How do the augmented assignment operators in C behave when the signedness of the operands do not match?

Question

I have seen a similar question but mine is specifically referring to the augmented assignment operators such as +=, -=, etc. How exactly do the those operators work when I have the following?

extern signed s;
extern unsigned u;
s += u;

Will this be equivalent to this?

s = (signed)((unsigned)s+u);

More specifically would this invoke undefined behavior due to signed integer overflow?

signed s = INT_MAX;
unsigned u = 1;
s += u;

I am aware that when using the normal arithmetic operators, the unsigned type usually dominates. However, I am not sure if this holds true for the augmented assignment operators.

Answer 1

This:

s += u;

Is the same as this:

s = s + u;

As per section 6.5.16.2p3 of the C standard:

A compound assignment of the form E1 op = E2 is equivalent to the simple assignment expression E1 = E1 op (E2), except that the lvalue E1 is evaluated only once, and with respect to an indeterminately-sequenced function call, the operation of a compound assignment is a single evaluation

So first s + u is evaluated. This causes s to be converted to type unsigned as per the usual arithmetic conversions, and the result is unsigned. Then this result is assigned back to s which undergoes a conversion from unsigned to signed.
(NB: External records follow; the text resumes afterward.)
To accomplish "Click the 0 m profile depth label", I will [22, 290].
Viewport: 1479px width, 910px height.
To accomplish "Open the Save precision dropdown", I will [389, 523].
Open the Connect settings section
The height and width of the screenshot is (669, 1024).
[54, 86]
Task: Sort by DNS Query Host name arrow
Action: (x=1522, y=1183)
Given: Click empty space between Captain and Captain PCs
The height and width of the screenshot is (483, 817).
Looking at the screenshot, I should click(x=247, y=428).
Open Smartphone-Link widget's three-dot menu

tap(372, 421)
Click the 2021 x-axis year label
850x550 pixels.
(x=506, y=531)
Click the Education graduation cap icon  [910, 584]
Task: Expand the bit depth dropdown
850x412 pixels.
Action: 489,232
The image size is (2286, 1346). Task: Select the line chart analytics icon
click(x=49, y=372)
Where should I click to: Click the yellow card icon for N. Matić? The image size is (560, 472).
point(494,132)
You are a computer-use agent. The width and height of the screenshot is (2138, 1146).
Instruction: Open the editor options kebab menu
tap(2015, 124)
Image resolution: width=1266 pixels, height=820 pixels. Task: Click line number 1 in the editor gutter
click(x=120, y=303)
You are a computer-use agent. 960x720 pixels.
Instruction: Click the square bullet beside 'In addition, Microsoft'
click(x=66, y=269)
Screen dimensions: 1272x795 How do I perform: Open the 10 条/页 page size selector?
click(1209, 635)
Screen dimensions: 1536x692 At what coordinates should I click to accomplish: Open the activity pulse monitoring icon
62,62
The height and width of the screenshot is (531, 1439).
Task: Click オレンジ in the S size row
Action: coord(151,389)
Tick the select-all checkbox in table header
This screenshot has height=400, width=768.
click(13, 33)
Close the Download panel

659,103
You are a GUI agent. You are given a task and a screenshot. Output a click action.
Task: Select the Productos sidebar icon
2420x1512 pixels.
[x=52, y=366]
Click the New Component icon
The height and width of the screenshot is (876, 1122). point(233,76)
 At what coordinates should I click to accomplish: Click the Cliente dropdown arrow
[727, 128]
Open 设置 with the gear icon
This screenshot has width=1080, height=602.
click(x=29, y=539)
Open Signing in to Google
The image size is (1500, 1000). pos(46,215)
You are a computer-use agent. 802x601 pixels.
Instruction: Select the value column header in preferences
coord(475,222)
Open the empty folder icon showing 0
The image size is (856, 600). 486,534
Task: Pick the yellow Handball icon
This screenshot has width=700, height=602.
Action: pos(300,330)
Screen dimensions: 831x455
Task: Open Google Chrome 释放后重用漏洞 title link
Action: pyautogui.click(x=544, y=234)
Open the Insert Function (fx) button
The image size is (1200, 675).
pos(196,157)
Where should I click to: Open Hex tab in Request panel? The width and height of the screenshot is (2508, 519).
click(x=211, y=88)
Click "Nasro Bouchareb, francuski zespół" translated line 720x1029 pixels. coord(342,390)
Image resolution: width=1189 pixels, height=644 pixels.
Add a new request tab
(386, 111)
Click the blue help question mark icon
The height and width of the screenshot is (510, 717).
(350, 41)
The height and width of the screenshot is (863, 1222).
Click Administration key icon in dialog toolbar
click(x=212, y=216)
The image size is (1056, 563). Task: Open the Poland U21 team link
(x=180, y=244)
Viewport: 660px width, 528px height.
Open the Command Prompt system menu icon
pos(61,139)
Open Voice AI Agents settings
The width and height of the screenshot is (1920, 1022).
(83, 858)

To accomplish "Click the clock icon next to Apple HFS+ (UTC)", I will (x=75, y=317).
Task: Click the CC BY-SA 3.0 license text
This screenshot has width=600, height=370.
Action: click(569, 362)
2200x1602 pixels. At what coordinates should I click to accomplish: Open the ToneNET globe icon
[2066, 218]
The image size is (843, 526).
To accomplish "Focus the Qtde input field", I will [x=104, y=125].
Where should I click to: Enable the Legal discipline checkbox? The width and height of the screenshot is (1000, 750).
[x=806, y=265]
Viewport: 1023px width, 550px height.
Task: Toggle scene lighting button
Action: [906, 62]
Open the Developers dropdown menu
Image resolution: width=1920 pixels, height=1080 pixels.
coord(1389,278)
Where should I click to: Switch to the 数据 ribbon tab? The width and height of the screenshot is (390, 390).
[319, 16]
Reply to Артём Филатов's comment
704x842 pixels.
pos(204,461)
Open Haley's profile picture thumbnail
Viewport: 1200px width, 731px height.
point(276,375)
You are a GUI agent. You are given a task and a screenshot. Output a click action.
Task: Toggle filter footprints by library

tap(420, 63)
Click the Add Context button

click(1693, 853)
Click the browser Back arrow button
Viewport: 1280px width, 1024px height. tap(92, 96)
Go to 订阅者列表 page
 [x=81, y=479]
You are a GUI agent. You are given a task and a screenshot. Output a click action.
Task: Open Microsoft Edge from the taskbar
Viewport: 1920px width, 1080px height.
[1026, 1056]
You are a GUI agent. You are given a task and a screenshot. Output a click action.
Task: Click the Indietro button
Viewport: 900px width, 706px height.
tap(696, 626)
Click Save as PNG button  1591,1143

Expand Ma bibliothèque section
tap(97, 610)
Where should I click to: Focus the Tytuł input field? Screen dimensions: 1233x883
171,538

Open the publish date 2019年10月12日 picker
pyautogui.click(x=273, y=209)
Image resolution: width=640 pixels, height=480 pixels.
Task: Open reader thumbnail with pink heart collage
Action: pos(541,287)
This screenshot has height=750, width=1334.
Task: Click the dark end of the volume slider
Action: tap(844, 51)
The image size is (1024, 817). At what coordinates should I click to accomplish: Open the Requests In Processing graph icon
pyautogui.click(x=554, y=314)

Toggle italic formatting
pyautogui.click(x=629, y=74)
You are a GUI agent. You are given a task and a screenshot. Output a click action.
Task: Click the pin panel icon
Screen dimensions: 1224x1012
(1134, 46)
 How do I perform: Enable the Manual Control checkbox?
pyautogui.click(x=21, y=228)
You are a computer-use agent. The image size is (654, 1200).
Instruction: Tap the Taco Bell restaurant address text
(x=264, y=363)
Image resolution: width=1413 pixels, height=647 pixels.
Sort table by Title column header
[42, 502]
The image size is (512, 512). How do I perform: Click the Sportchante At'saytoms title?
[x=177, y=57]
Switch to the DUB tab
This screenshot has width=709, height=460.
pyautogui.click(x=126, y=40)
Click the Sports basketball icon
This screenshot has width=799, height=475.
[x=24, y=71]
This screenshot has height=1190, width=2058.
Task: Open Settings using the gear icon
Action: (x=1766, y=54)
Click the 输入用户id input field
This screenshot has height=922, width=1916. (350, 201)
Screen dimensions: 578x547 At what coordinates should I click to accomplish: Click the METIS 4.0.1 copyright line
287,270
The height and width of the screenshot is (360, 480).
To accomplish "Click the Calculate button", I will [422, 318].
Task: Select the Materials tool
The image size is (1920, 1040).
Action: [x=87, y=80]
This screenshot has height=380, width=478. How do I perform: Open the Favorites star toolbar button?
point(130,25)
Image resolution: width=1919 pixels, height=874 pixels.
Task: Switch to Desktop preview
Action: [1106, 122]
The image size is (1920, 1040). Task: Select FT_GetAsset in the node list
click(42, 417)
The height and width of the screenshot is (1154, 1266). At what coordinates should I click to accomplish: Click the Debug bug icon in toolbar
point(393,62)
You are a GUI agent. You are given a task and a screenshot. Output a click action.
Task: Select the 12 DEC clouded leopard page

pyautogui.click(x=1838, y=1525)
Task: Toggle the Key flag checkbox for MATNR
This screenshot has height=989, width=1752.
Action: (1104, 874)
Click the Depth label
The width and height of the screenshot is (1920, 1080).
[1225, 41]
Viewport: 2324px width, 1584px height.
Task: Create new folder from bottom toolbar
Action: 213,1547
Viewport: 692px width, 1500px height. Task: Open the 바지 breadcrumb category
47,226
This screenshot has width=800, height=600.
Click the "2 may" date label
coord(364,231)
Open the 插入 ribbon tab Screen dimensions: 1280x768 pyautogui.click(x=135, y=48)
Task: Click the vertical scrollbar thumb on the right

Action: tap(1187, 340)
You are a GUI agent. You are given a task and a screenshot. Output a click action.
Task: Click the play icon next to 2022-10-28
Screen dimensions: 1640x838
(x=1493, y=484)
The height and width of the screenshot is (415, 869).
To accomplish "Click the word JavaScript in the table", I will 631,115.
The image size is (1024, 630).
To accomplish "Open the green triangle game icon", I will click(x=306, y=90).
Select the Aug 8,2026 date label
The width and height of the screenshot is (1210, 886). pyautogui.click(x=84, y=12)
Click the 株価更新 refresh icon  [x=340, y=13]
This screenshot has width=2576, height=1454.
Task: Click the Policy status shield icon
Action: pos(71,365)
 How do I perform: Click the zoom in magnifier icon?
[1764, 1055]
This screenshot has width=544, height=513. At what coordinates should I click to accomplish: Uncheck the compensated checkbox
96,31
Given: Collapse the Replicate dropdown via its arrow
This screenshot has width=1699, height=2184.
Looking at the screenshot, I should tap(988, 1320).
So in this particular case:

signed s = INT_MAX;
unsigned u = 1;
s += u;

The value of s is converted to unsigned and 1 is added to it, resulting in an unsigned value of INT_MAX + 1. This value is then converted to signed, which undergoes an implementation defined conversion due to the value being out of range as per section 6.3.1.3p3:

1 When a value with integer type is converted to another integer type other than _Bool, if the value can be represented by the new type, it is unchanged.

2 Otherwise, if the new type is unsigned, the value is converted by repeatedly adding or subtracting one more than the maximum value that can be represented in the new type until the value is in the range of the new type.

3 Otherwise, the new type is signed and the value cannot be represented in it; either the result is implementation-defined or an implementation-defined signal is raised.

So the above does not have undefined behavior, but it does have implementation defined behavior.